He feigns a shudder, and I can’t help but feel at ease, which I’m guessing was his intention because while he’s talked, he’s managed to lead me into his suite, closing the door behind us. It’s nice, more of an overgrown one-man office than a real suite, but on one wall I see a discreet doorway that probably leads to a closet or bathroom of some sort.
Before I can get too carried away, I shove the report his way, noting with embarrassment that I’ve wrinkled it from clutching it so tightly in my hand.
“What’s this?” Blake asks, taking it from me, then answers himself, “Oh, the second report.” He scans over it and then looks back to me. “Can you explain this, please? I mean, I see the notations for out of normal range levels, but can I get a hint?”

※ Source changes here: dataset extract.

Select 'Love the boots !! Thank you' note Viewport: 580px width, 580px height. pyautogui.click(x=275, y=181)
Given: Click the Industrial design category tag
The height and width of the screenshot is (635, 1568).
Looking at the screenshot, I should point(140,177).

I blink, stunned at his utter focus when my brain is foggy with his nearness. “What do you know about heavy metal levels?” I blurt.
“Lead or Metallica?” Blake jokes before growing serious. He closes his eyes for a second, and I can see him searching his own mental file cabinet. He stays that way for a good ten seconds, but when he opens them again, his blue orbs lock on me instantly. “Certain occupations preclude insurance because of exposure rates. Other than occupational or environmental hazards, high levels are rare. Right?”

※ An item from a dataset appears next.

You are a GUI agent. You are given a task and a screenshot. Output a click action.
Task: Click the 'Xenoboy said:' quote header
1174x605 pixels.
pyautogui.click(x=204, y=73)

I smile. “Yes. In the old days, of course, you had lead paint, but that hasn’t been a thing for most folks in a long time. And Richard Horne, while he did die of a heart attack, his heavy metal levels are crazy high. Not just lead, either, but several levels. For no discernible reason.”
“What did Sheriff Barnes say?” he asks.
I flop into the chair in front of his desk, uninvited. “Nothing. He heard ‘heart attack’ and that I can’t prove the two are connected and basically said ‘case closed’.”
“But you don’t think so,” Blake summarizes, sitting down in the chair next to me.
I sigh, my eyes rolling up to stare at the ceiling. “This is gonna sound crazy, but I just have this feeling there’s more to it. For example, lead poisoning in adults can cause high blood pressure. And high blood pressure is a precursor for heart attack. Arsenic and mercury can also lead to heart problems.”
“Or maybe he just ate too many donuts or cheeseburgers?” Blake suggests. But he shrinks when I cut my eyes his way. “Or you cross-link a heavy metal level and heart attack, and get—”
“And you could end up face down in your breakfast,” I finish. “It’s wonky, I know. No reason in particular to link it all, other than my Spidey senses.”
“That doesn’t sound crazy at all.”
I glance at him to see if he’s making fun of me, but he’s looking at me earnestly, no teasing light in his eyes. “You are probably the only person who would tell me that.”
“But you know I’m right. You call it Spidey senses, I call it intuitive intelligence. Long story short, if your gut says something’s up, it is. What’re you thinking?”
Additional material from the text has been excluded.